--- Begin Excerpted data ---

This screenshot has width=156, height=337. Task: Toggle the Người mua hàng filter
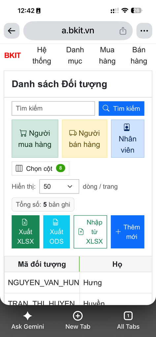(x=35, y=139)
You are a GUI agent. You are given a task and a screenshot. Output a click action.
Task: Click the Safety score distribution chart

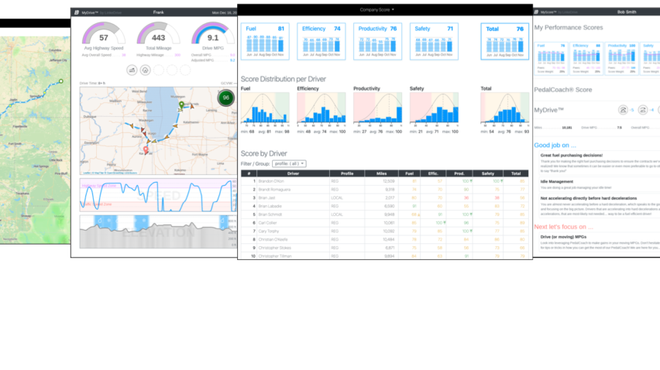pyautogui.click(x=433, y=108)
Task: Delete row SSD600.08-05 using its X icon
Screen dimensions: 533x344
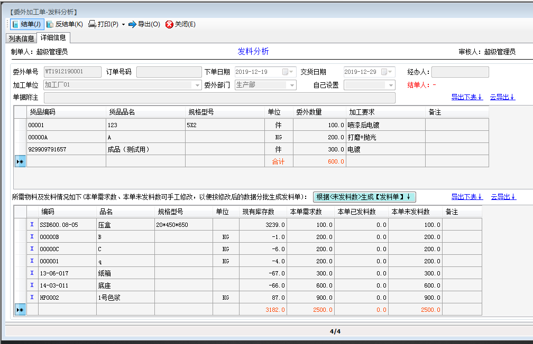Action: [x=32, y=225]
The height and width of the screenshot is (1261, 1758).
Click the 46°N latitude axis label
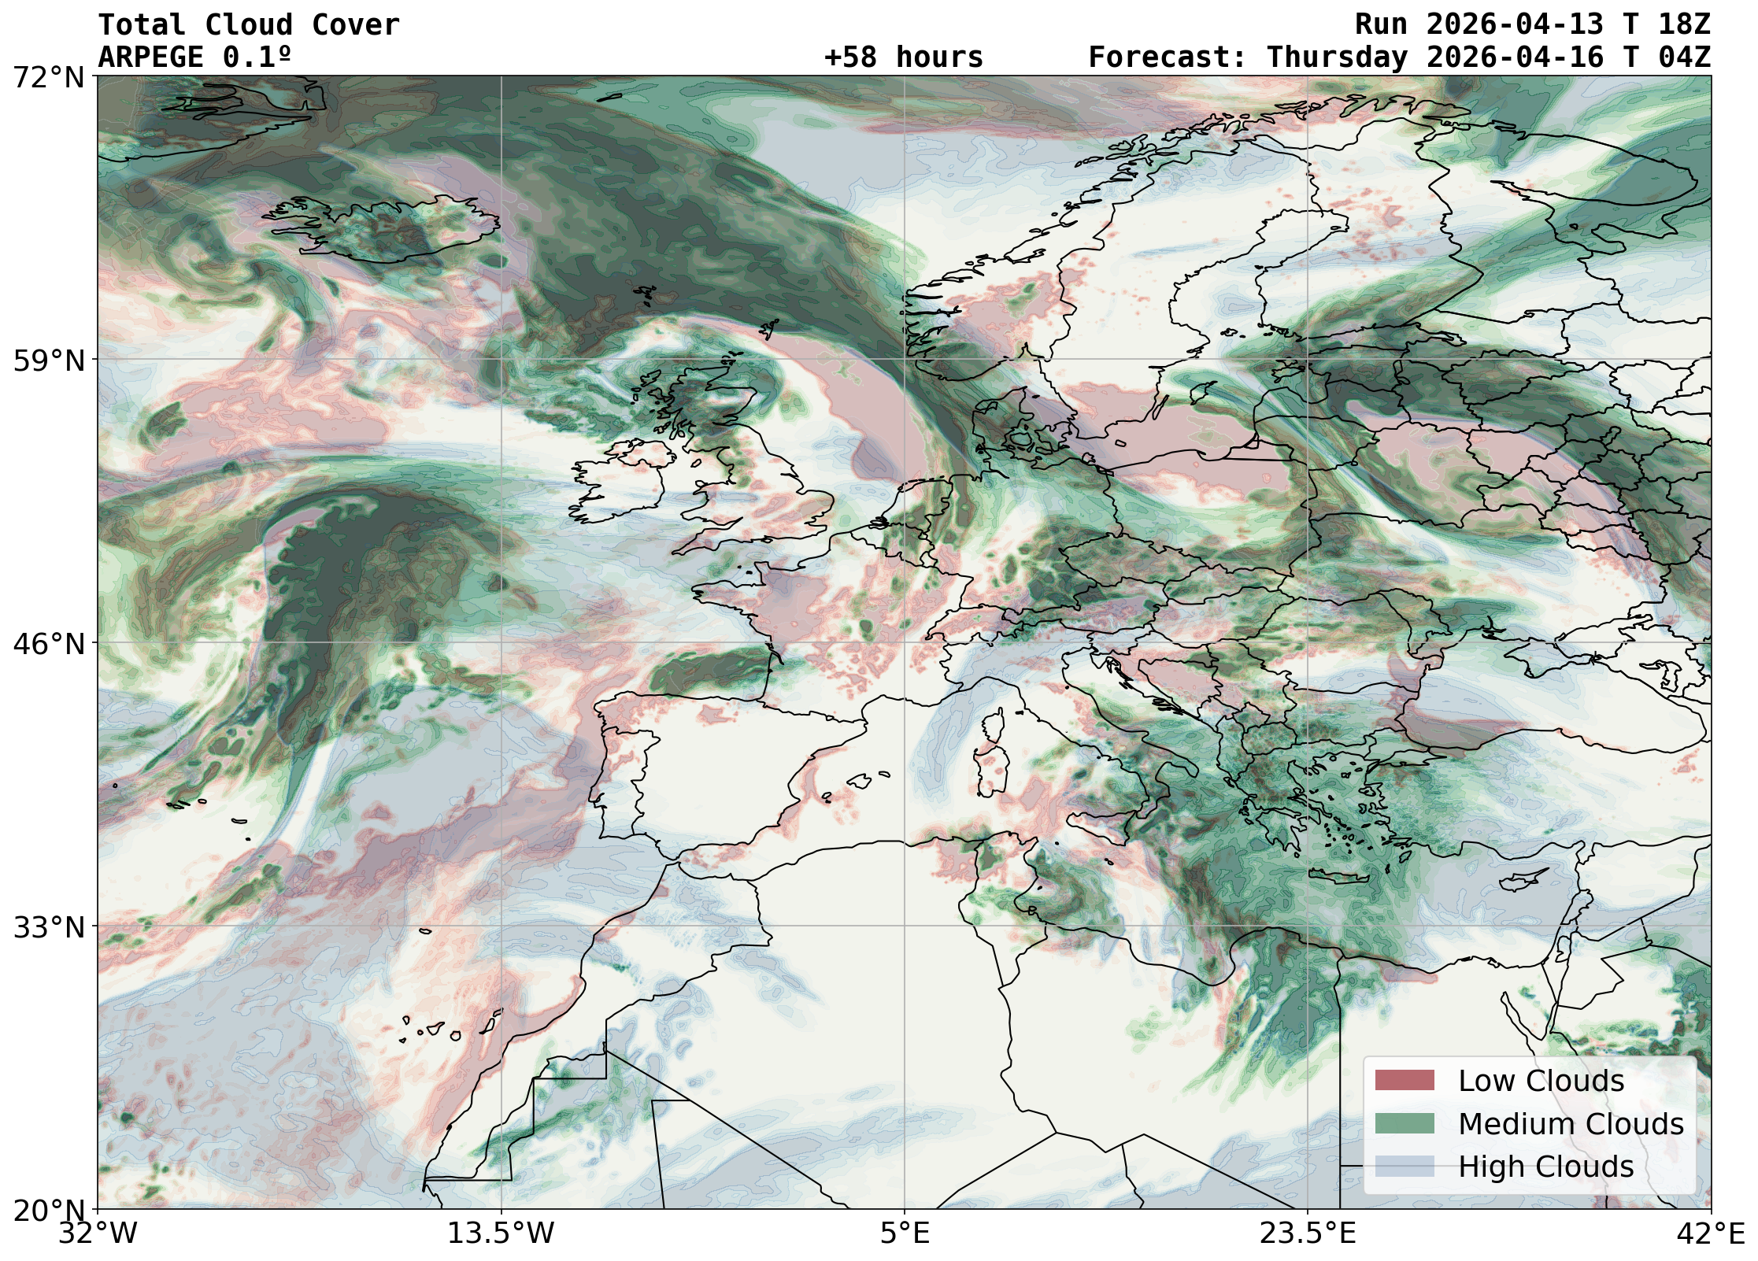pos(49,644)
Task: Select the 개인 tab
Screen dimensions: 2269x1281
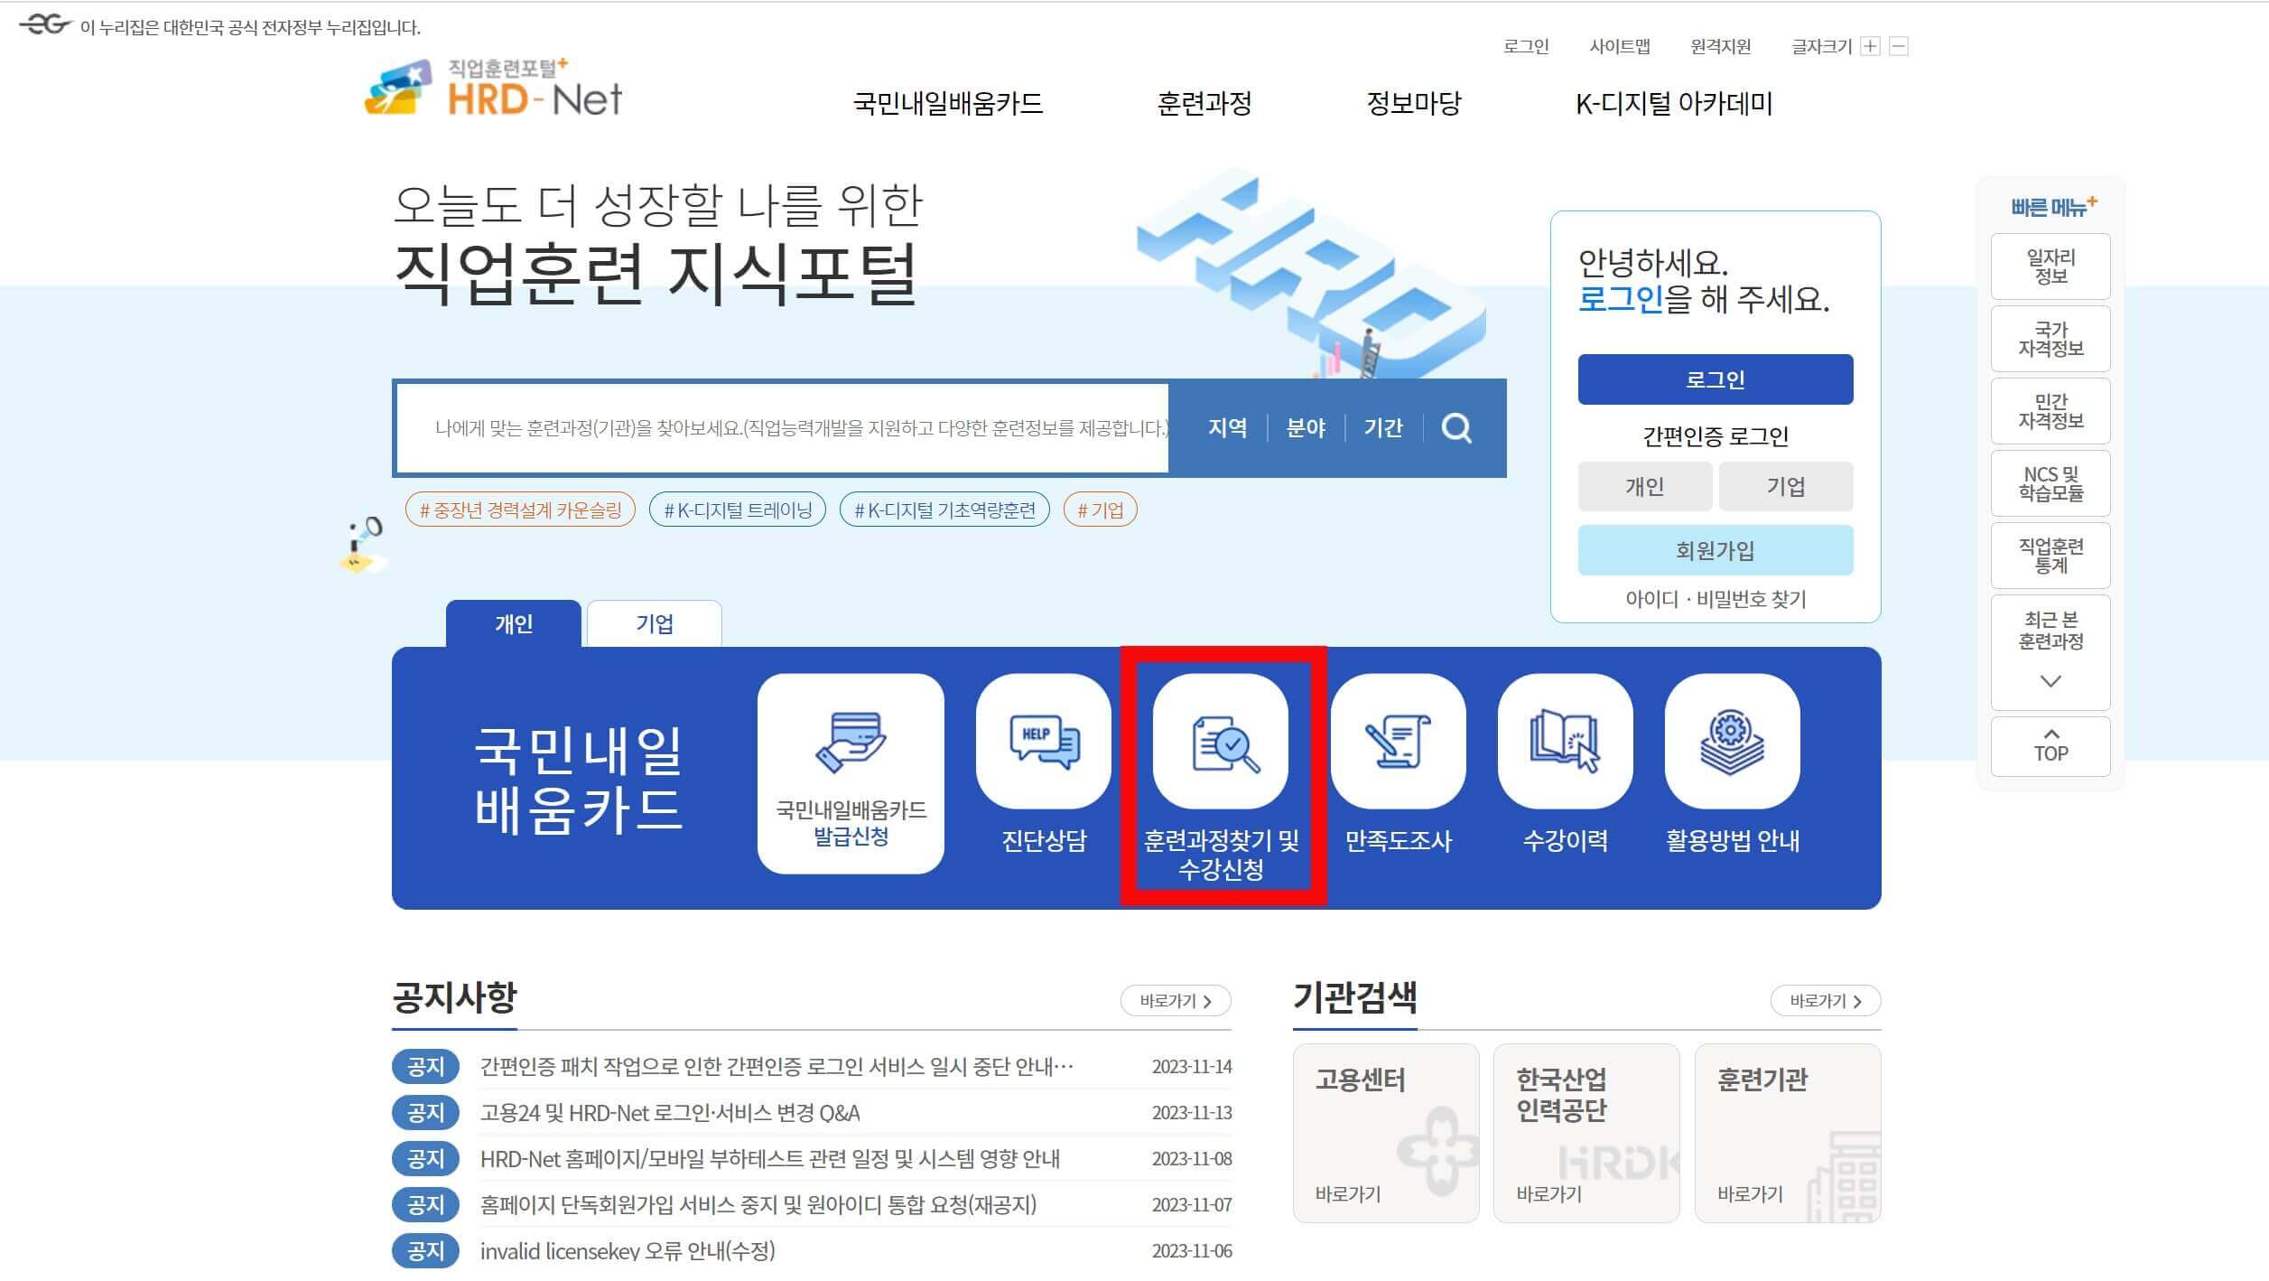Action: (x=512, y=622)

--- End Excerpted data ---

## What you have to do
Render the lines of the items as a Markdown table with columns Row and Line, starting at the line that contains "You are a GUI" and ending at the end of the items. Leave out blank lines and pictures.

## Task response
| Row | Line |
|---|---|
| 1 | You are a GUI agent. You are given a task and a screenshot. Output a click action. |
| 2 | Task: Click the Safety score distribution chart |
| 3 | pyautogui.click(x=433, y=108) |
| 4 | Task: Delete row SSD600.08-05 using its X icon |
| 5 | Screen dimensions: 533x344 |
| 6 | Action: [x=32, y=225] |
| 7 | The height and width of the screenshot is (1261, 1758). |
| 8 | Click the 46°N latitude axis label |
| 9 | pos(49,644) |
| 10 | Task: Select the 개인 tab |
| 11 | Screen dimensions: 2269x1281 |
| 12 | Action: (x=512, y=622) |